• **Records drawn from a dataset**
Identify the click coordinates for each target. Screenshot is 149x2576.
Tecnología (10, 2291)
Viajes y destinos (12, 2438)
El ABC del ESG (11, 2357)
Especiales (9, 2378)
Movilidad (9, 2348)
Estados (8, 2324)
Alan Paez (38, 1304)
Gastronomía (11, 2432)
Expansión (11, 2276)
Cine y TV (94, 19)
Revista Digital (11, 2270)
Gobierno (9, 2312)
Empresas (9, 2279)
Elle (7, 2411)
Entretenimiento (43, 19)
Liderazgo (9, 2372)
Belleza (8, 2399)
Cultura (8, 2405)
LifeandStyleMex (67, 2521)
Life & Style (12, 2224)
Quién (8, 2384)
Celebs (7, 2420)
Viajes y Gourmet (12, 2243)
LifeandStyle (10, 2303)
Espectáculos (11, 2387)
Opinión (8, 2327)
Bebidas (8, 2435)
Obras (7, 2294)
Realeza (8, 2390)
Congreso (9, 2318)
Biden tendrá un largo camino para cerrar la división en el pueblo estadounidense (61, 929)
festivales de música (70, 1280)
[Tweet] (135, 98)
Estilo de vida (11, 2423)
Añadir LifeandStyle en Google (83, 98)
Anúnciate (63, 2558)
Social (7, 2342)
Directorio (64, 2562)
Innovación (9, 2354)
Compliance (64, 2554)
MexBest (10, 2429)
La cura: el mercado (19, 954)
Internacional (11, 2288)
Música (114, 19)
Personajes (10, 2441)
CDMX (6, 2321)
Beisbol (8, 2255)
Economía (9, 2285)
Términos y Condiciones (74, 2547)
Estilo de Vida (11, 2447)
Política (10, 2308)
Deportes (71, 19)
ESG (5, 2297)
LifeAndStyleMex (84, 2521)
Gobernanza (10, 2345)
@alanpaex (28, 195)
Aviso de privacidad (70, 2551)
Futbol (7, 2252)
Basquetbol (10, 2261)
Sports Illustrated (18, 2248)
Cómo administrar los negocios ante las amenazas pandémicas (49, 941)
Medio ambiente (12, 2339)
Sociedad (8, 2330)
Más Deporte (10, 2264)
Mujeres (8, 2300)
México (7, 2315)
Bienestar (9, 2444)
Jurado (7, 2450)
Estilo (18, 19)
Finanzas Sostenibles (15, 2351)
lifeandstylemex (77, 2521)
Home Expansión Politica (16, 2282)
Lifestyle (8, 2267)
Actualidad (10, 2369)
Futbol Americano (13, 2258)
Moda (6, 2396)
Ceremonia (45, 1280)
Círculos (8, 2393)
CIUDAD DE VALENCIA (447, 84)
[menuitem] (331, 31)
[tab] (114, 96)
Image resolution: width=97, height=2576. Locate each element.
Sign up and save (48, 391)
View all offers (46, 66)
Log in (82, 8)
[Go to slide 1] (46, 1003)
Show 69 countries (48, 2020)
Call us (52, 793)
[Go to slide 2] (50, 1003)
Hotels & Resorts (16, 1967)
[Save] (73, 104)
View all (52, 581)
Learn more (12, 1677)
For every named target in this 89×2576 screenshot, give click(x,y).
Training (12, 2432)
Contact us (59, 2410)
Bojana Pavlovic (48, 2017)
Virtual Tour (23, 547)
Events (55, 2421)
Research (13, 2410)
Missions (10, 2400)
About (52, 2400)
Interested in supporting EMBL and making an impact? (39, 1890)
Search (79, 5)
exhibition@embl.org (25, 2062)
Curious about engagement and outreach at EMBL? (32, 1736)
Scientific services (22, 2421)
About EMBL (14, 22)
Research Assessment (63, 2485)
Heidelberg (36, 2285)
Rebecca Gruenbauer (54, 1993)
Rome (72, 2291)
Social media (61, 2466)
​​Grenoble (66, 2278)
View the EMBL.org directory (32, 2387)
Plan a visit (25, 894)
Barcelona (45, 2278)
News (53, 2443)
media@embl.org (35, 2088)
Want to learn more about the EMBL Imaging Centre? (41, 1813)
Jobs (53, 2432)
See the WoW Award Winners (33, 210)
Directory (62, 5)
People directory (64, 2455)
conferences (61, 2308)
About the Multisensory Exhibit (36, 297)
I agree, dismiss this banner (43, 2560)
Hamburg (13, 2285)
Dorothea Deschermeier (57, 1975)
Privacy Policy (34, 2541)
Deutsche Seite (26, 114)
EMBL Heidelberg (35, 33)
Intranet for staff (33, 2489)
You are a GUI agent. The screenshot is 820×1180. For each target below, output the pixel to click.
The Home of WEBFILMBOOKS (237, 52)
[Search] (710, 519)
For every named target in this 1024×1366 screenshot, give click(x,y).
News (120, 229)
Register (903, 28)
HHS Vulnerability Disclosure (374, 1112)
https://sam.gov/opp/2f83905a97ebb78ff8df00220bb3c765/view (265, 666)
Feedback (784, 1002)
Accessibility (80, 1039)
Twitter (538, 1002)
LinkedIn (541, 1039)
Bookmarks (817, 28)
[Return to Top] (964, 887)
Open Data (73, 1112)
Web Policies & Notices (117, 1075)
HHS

• **The problem**
What is needed is an exact copy of every entry.

• **Response for this exercise**
Identify the click coordinates for each target. Screenshot is 149x2576.
Tecnología (10, 2291)
Viajes y destinos (12, 2438)
El ABC del ESG (11, 2357)
Especiales (9, 2378)
Movilidad (9, 2348)
Estados (8, 2324)
Alan Paez (38, 1304)
Gastronomía (11, 2432)
Expansión (11, 2276)
Cine y TV (94, 19)
Revista Digital (11, 2270)
Gobierno (9, 2312)
Empresas (9, 2279)
Elle (7, 2411)
Entretenimiento (43, 19)
Liderazgo (9, 2372)
Belleza (8, 2399)
Cultura (8, 2405)
LifeandStyleMex (67, 2521)
Life & Style (12, 2224)
Quién (8, 2384)
Celebs (7, 2420)
Viajes y Gourmet (12, 2243)
LifeandStyle (10, 2303)
Espectáculos (11, 2387)
Opinión (8, 2327)
Bebidas (8, 2435)
Obras (7, 2294)
Realeza (8, 2390)
Congreso (9, 2318)
Biden tendrá un largo camino para cerrar la división en el pueblo estadounidense (61, 929)
festivales de música (70, 1280)
[Tweet] (135, 98)
Estilo de vida (11, 2423)
Añadir LifeandStyle en Google (83, 98)
Anúnciate (63, 2558)
Social (7, 2342)
Directorio (64, 2562)
Innovación (9, 2354)
Compliance (64, 2554)
MexBest (10, 2429)
La cura: el mercado (19, 954)
Internacional (11, 2288)
Música (114, 19)
Personajes (10, 2441)
CDMX (6, 2321)
Beisbol (8, 2255)
Economía (9, 2285)
Términos y Condiciones (74, 2547)
Estilo de Vida (11, 2447)
Política (10, 2308)
Deportes (71, 19)
ESG (5, 2297)
LifeAndStyleMex (84, 2521)
Gobernanza (10, 2345)
@alanpaex (28, 195)
Aviso de privacidad (70, 2551)
Futbol (7, 2252)
Basquetbol (10, 2261)
Sports Illustrated (18, 2248)
Cómo administrar los negocios ante las amenazas pandémicas (49, 941)
Medio ambiente (12, 2339)
Sociedad (8, 2330)
Más Deporte (10, 2264)
Mujeres (8, 2300)
México (7, 2315)
Bienestar (9, 2444)
Jurado (7, 2450)
Estilo (18, 19)
Finanzas Sostenibles (15, 2351)
lifeandstylemex (77, 2521)
Home Expansión Politica (16, 2282)
Lifestyle (8, 2267)
Actualidad (10, 2369)
Futbol Americano (13, 2258)
Moda (6, 2396)
Ceremonia (45, 1280)
Círculos (8, 2393)
CIUDAD DE VALENCIA (447, 84)
[menuitem] (331, 31)
[tab] (114, 96)
Image resolution: width=97, height=2576. Locate each element.
Sign up and save (48, 391)
View all offers (46, 66)
Log in (82, 8)
[Go to slide 1] (46, 1003)
Show 69 countries (48, 2020)
Call us (52, 793)
[Go to slide 2] (50, 1003)
Hotels & Resorts (16, 1967)
[Save] (73, 104)
View all (52, 581)
Learn more (12, 1677)
For every named target in this 89×2576 screenshot, give click(x,y).
Training (12, 2432)
Contact us (59, 2410)
Bojana Pavlovic (48, 2017)
Virtual Tour (23, 547)
Events (55, 2421)
Research (13, 2410)
Missions (10, 2400)
About (52, 2400)
Interested in supporting EMBL and making an impact? (39, 1890)
Search (79, 5)
exhibition@embl.org (25, 2062)
Curious about engagement and outreach at EMBL? (32, 1736)
Scientific services (22, 2421)
About EMBL (14, 22)
Research Assessment (63, 2485)
Heidelberg (36, 2285)
Rebecca Gruenbauer (54, 1993)
Rome (72, 2291)
Social media (61, 2466)
​​Grenoble (66, 2278)
View the EMBL.org directory (32, 2387)
Plan a visit (25, 894)
Barcelona (45, 2278)
News (53, 2443)
media@embl.org (35, 2088)
Want to learn more about the EMBL Imaging Centre? (41, 1813)
Jobs (53, 2432)
See the WoW Award Winners (33, 210)
Directory (62, 5)
People directory (64, 2455)
conferences (61, 2308)
About the Multisensory Exhibit (36, 297)
I agree, dismiss this banner (43, 2560)
Hamburg (13, 2285)
Dorothea Deschermeier (57, 1975)
Privacy Policy (34, 2541)
Deutsche Seite (26, 114)
EMBL Heidelberg (35, 33)
Intranet for staff (33, 2489)
You are a GUI agent. The screenshot is 820×1180. For each target below, output the pixel to click.
The Home of WEBFILMBOOKS (237, 52)
[Search] (710, 519)
For every named target in this 1024×1366 screenshot, give click(x,y).
News (120, 229)
Register (903, 28)
HHS Vulnerability Disclosure (374, 1112)
https://sam.gov/opp/2f83905a97ebb78ff8df00220bb3c765/view (265, 666)
Feedback (784, 1002)
Accessibility (80, 1039)
Twitter (538, 1002)
LinkedIn (541, 1039)
Bookmarks (817, 28)
[Return to Top] (964, 887)
Open Data (73, 1112)
Web Policies & Notices (117, 1075)
HHS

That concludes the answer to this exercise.